- [Recorded data]
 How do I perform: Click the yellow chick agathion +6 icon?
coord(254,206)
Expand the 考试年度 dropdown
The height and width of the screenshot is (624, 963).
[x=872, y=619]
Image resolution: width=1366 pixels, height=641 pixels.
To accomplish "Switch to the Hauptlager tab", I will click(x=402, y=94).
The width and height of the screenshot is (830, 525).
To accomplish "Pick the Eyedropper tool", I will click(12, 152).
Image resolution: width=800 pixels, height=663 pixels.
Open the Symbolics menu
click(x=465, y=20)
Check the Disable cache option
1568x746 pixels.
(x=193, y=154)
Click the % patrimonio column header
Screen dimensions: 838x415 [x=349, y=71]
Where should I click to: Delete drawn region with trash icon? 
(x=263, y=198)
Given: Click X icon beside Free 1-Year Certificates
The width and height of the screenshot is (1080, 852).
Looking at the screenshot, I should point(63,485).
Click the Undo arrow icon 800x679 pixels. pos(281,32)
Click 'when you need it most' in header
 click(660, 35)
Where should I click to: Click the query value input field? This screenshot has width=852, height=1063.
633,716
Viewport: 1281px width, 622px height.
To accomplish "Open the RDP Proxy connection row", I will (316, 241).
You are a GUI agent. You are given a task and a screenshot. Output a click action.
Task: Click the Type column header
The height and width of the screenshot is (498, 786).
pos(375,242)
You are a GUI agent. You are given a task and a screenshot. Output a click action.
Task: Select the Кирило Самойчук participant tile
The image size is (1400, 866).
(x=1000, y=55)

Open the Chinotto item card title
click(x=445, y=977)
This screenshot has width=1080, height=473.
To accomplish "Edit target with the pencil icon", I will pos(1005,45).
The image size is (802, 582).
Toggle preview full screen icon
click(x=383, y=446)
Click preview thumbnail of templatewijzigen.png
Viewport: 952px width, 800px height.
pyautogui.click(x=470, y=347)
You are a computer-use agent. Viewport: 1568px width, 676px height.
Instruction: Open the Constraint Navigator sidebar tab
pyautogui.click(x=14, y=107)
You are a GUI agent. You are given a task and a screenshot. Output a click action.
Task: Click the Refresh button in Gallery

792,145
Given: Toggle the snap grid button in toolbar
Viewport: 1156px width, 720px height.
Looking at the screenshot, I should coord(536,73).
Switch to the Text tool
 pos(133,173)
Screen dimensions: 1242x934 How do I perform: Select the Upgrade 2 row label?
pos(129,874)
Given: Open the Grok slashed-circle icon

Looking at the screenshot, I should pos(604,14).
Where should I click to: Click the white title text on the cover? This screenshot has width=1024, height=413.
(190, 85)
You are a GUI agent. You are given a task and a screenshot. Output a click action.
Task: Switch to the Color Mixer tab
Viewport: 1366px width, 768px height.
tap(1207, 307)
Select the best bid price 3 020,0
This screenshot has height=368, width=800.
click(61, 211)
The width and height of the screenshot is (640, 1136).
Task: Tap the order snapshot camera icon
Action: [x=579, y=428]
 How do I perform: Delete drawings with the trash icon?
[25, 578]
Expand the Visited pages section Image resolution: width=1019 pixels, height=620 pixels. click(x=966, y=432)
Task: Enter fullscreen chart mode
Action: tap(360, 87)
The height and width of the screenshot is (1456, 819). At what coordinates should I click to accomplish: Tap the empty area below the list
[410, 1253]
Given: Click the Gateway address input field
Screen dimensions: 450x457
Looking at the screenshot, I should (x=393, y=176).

- [Required work]
Each entry must be reproduced verbatim.

- [Task output]
 How do I perform: Click the yellow chick agathion +6 icon?
coord(254,206)
Expand the 考试年度 dropdown
The height and width of the screenshot is (624, 963).
[x=872, y=619]
Image resolution: width=1366 pixels, height=641 pixels.
To accomplish "Switch to the Hauptlager tab", I will click(x=402, y=94).
The width and height of the screenshot is (830, 525).
To accomplish "Pick the Eyedropper tool", I will click(12, 152).
Image resolution: width=800 pixels, height=663 pixels.
Open the Symbolics menu
click(x=465, y=20)
Check the Disable cache option
1568x746 pixels.
(x=193, y=154)
Click the % patrimonio column header
Screen dimensions: 838x415 [x=349, y=71]
Where should I click to: Delete drawn region with trash icon? 
(x=263, y=198)
Given: Click X icon beside Free 1-Year Certificates
The width and height of the screenshot is (1080, 852).
Looking at the screenshot, I should point(63,485).
Click the Undo arrow icon 800x679 pixels. pos(281,32)
Click 'when you need it most' in header
 click(660, 35)
Where should I click to: Click the query value input field? This screenshot has width=852, height=1063.
633,716
Viewport: 1281px width, 622px height.
To accomplish "Open the RDP Proxy connection row", I will (316, 241).
You are a GUI agent. You are given a task and a screenshot. Output a click action.
Task: Click the Type column header
The height and width of the screenshot is (498, 786).
pos(375,242)
You are a GUI agent. You are given a task and a screenshot. Output a click action.
Task: Select the Кирило Самойчук participant tile
The image size is (1400, 866).
(x=1000, y=55)

Open the Chinotto item card title
click(x=445, y=977)
This screenshot has width=1080, height=473.
To accomplish "Edit target with the pencil icon", I will pos(1005,45).
The image size is (802, 582).
Toggle preview full screen icon
click(x=383, y=446)
Click preview thumbnail of templatewijzigen.png
Viewport: 952px width, 800px height.
pyautogui.click(x=470, y=347)
You are a computer-use agent. Viewport: 1568px width, 676px height.
Instruction: Open the Constraint Navigator sidebar tab
pyautogui.click(x=14, y=107)
You are a GUI agent. You are given a task and a screenshot. Output a click action.
Task: Click the Refresh button in Gallery

792,145
Given: Toggle the snap grid button in toolbar
Viewport: 1156px width, 720px height.
Looking at the screenshot, I should coord(536,73).
Switch to the Text tool
 pos(133,173)
Screen dimensions: 1242x934 How do I perform: Select the Upgrade 2 row label?
pos(129,874)
Given: Open the Grok slashed-circle icon

Looking at the screenshot, I should pos(604,14).
Where should I click to: Click the white title text on the cover? This screenshot has width=1024, height=413.
(190, 85)
You are a GUI agent. You are given a task and a screenshot. Output a click action.
Task: Switch to the Color Mixer tab
Viewport: 1366px width, 768px height.
tap(1207, 307)
Select the best bid price 3 020,0
This screenshot has height=368, width=800.
click(61, 211)
The width and height of the screenshot is (640, 1136).
Task: Tap the order snapshot camera icon
Action: [x=579, y=428]
 How do I perform: Delete drawings with the trash icon?
[25, 578]
Expand the Visited pages section Image resolution: width=1019 pixels, height=620 pixels. click(x=966, y=432)
Task: Enter fullscreen chart mode
Action: tap(360, 87)
The height and width of the screenshot is (1456, 819). At what coordinates should I click to accomplish: Tap the empty area below the list
[410, 1253]
Given: Click the Gateway address input field
Screen dimensions: 450x457
Looking at the screenshot, I should (x=393, y=176).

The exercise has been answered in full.